**Data shown:**
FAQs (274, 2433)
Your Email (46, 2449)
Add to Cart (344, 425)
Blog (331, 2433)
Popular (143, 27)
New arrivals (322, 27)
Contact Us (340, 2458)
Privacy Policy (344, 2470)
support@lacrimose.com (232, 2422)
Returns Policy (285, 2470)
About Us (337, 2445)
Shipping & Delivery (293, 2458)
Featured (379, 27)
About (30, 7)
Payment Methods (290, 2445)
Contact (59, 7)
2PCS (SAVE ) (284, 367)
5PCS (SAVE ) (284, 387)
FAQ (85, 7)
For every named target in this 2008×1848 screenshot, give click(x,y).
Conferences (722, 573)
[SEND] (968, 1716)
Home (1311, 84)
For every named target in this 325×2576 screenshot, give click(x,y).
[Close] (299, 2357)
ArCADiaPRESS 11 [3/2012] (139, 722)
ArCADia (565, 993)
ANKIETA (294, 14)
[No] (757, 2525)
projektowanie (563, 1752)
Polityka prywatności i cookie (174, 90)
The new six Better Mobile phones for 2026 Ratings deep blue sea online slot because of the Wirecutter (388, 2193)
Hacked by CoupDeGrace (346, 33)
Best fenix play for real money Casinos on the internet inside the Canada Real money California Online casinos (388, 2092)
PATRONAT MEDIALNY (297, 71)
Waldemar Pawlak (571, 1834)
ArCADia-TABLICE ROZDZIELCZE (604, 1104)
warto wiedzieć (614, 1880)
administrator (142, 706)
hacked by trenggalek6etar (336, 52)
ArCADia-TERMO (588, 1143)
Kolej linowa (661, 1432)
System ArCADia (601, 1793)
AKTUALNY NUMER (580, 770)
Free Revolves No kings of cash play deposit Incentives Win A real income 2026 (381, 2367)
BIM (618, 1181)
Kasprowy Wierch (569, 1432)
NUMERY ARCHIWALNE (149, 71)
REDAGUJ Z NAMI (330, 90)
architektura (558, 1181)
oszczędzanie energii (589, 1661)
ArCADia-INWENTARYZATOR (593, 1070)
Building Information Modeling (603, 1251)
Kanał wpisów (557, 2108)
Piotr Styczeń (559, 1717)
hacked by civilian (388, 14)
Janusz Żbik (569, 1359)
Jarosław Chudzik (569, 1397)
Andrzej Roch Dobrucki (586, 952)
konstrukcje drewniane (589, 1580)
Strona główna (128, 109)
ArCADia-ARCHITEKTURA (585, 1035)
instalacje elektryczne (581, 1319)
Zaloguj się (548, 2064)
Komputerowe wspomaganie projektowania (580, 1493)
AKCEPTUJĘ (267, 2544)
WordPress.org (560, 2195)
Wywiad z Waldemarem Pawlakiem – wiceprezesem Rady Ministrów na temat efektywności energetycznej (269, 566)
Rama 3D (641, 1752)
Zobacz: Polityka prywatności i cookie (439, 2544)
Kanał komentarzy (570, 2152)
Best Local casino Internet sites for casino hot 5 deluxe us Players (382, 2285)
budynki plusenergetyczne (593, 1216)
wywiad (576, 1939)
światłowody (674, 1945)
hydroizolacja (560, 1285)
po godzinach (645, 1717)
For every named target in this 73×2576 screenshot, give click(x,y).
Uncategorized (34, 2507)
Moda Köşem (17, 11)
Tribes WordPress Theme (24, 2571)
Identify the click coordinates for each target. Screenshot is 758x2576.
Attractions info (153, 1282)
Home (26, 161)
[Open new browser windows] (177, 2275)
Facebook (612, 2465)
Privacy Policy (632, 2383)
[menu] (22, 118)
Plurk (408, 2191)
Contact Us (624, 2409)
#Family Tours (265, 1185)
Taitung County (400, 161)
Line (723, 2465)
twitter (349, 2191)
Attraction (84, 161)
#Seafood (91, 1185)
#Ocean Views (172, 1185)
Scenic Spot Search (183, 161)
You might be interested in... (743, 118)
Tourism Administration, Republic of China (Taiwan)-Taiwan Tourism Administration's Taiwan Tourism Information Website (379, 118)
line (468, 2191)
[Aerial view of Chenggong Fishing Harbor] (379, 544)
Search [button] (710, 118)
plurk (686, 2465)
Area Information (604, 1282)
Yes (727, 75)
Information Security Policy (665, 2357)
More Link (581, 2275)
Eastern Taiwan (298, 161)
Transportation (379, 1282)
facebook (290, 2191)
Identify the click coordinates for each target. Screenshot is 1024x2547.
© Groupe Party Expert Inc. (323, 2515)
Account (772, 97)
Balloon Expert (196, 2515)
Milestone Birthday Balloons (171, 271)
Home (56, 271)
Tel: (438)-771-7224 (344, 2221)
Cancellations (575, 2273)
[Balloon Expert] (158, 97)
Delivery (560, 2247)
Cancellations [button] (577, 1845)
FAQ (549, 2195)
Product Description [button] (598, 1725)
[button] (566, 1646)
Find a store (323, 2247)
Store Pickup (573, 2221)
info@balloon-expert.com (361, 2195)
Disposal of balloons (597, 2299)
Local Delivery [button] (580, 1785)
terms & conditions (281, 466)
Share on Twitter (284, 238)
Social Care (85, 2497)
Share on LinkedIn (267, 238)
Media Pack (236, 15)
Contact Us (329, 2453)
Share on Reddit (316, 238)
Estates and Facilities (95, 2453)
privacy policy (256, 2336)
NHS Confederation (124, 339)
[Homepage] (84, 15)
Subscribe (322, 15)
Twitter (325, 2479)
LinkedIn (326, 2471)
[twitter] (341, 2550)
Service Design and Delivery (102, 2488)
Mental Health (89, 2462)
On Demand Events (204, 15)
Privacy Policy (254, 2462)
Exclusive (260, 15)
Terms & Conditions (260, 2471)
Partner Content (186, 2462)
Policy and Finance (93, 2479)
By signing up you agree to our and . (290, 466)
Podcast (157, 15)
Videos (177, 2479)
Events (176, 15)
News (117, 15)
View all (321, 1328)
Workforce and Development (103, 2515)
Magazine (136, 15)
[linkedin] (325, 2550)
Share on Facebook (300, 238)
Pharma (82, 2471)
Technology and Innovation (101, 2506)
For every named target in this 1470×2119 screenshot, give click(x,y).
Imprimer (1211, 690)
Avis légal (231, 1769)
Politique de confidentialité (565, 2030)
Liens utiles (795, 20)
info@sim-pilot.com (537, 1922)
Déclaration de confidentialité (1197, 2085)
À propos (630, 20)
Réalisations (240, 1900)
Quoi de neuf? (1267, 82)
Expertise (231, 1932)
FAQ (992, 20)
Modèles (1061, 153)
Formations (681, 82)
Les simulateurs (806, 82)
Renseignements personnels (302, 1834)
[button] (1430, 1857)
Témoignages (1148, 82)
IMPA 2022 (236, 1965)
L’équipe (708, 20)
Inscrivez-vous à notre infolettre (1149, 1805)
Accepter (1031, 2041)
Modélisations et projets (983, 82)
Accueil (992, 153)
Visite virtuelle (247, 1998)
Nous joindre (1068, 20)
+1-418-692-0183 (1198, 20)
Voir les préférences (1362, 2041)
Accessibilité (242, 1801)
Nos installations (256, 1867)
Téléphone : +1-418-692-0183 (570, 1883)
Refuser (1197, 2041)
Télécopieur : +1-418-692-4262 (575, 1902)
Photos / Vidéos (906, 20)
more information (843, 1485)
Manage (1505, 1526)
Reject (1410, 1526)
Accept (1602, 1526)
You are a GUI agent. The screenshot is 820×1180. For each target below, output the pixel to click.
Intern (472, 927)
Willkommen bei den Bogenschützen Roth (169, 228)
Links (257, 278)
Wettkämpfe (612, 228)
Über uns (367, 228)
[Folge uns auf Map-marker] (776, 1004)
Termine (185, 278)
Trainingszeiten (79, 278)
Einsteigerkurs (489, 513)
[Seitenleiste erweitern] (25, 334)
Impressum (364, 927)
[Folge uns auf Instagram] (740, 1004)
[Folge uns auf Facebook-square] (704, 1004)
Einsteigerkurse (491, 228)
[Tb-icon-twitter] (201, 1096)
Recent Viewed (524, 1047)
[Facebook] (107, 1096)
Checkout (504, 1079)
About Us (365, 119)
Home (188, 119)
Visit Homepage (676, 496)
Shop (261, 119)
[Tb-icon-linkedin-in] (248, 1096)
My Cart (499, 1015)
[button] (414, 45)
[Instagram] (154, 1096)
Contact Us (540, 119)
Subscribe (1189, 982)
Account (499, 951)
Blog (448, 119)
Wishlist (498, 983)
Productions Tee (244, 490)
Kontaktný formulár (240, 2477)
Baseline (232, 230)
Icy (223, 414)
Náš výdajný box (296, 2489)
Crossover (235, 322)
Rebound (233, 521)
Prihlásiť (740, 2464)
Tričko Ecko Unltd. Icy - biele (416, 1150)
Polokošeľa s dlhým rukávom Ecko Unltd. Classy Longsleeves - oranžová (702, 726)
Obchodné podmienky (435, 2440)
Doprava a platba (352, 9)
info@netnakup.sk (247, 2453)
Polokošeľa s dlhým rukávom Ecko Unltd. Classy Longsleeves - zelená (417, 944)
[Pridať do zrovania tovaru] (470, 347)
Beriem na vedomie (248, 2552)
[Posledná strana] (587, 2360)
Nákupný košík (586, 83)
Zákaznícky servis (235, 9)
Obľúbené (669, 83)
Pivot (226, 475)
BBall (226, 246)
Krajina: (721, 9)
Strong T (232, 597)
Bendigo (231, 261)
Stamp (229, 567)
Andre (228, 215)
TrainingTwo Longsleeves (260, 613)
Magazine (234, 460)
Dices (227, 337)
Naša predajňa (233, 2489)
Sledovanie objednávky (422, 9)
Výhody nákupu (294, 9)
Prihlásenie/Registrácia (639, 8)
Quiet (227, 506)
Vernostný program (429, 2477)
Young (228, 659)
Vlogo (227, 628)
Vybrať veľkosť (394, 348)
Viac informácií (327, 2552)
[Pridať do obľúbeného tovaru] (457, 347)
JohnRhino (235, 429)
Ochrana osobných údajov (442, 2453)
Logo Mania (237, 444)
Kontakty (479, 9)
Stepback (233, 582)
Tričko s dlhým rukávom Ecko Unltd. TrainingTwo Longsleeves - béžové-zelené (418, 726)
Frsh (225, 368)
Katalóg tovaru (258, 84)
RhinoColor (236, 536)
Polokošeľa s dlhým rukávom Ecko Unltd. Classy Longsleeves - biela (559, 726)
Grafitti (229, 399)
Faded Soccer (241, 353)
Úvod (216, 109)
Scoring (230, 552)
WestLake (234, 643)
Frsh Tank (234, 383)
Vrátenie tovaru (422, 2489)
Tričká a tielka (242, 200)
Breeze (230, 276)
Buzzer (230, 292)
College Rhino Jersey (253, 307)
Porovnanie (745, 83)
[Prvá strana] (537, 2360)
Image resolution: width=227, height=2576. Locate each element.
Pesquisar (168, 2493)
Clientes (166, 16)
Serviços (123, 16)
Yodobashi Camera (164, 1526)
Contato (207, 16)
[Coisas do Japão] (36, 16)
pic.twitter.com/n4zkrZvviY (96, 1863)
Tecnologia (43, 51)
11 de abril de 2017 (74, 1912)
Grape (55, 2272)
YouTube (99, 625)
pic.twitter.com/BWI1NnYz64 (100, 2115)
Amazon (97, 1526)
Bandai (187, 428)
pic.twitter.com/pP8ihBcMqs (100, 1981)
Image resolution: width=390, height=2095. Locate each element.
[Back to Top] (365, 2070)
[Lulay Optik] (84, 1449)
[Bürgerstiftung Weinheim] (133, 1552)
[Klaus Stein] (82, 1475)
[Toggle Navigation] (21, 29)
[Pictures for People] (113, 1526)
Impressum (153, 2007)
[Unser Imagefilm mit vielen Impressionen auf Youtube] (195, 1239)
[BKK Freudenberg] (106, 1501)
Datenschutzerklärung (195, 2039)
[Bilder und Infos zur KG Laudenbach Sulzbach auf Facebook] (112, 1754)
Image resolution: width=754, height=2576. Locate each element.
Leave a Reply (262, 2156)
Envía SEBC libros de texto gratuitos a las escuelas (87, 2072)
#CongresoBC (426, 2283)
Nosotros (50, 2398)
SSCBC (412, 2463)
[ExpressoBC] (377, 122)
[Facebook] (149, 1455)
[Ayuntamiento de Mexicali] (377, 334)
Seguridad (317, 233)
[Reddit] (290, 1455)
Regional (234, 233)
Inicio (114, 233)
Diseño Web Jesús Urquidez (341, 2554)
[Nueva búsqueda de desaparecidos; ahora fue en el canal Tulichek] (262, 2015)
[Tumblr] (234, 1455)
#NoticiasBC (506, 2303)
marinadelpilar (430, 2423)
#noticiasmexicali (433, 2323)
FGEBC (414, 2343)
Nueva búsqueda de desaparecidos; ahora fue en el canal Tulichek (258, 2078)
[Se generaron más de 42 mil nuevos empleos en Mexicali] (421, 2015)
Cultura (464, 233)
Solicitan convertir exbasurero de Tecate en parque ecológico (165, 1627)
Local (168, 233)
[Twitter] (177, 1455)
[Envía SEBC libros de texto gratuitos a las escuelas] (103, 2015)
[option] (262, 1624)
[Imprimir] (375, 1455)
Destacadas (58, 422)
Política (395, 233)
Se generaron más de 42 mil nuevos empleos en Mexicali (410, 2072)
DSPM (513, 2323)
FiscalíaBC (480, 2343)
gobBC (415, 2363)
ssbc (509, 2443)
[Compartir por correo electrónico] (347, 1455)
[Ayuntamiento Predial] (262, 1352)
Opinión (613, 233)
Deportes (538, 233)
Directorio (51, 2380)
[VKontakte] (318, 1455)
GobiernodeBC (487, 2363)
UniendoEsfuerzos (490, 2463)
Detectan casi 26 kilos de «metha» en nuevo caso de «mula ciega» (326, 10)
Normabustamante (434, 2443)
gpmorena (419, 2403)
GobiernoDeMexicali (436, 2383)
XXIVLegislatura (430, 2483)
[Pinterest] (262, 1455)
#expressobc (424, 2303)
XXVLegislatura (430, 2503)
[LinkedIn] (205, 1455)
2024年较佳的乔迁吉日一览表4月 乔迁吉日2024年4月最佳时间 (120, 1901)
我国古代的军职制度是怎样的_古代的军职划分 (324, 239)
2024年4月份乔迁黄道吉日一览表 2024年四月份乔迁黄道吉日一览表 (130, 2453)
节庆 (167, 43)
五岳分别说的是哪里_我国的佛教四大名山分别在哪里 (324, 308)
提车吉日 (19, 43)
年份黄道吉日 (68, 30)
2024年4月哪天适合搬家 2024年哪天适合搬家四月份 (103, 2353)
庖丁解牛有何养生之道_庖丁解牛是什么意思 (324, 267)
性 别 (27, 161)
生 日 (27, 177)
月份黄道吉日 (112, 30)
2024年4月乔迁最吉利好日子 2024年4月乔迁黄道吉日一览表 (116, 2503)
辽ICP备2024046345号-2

**Task to carry out:**
If a line comes after the one with "Polityka prywatności i cookie (174, 90)", leave it out; reproduce exactly every line of the material from the first up to and including that one.

**Result below:**
FAQs (274, 2433)
Your Email (46, 2449)
Add to Cart (344, 425)
Blog (331, 2433)
Popular (143, 27)
New arrivals (322, 27)
Contact Us (340, 2458)
Privacy Policy (344, 2470)
support@lacrimose.com (232, 2422)
Returns Policy (285, 2470)
About Us (337, 2445)
Shipping & Delivery (293, 2458)
Featured (379, 27)
About (30, 7)
Payment Methods (290, 2445)
Contact (59, 7)
2PCS (SAVE ) (284, 367)
5PCS (SAVE ) (284, 387)
FAQ (85, 7)
For every named target in this 2008×1848 screenshot, give click(x,y).
Conferences (722, 573)
[SEND] (968, 1716)
Home (1311, 84)
For every named target in this 325×2576 screenshot, give click(x,y).
[Close] (299, 2357)
ArCADiaPRESS 11 [3/2012] (139, 722)
ArCADia (565, 993)
ANKIETA (294, 14)
[No] (757, 2525)
projektowanie (563, 1752)
Polityka prywatności i cookie (174, 90)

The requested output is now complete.